Around this time it was deemed that my childhood bedroom was in need of redecoration and I was given carte blanche on what the new scheme should be. (Bear with me here, there is a reason for this bit of sidestepping.) Down came the ’60s style wallpaper and the posters of Donny Osmond, David Cassidy and Bjorn Borg and up went woodchip wallpaper, which could be painted any colour I wanted. After pouring over paint charts for some time I went for an attractive mustard colour which would, I thought, look good with my new brown and orange curtains – Of course paint charts can be notoriously misleading and once my dad had finished the room it was most definitely a khaki green colour as opposed to mustard but hey, I was happy, it being so modern with the woodchip an’ all.

colour schemes.png

One of the house rules for this newly decorated bedroom was that there were to be fewer posters and certainly none attached with drawing pins – Instead I could use that new-fangled stuff called blu-tack. And so it came to pass that a giant poster of Paul Newman was purchased and a slightly smaller one of Robert Redford to feature on the newly painted khaki green walls – I honestly think they remained there until I left home about four years later so I obviously stayed true to this pair for a sizeable chunk of my teenage years.

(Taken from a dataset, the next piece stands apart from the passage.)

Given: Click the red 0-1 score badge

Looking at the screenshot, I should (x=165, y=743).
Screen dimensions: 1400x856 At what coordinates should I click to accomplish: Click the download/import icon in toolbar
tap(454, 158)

Because I usually end a post with lyrics, which is not really possible with South American Getaway, I will also include a clip of the most familiar piece of music from that film’s soundtrack, Raindrops Keep Fallin’ On My Head. Again this was a Bacharach composition and I always knew that the person singing it in the film was BJ Thomas but of course in the UK at the start of 1970, it was that dashing Frenchman Sacha Distel who got to No. 10 in the singles chart with the song.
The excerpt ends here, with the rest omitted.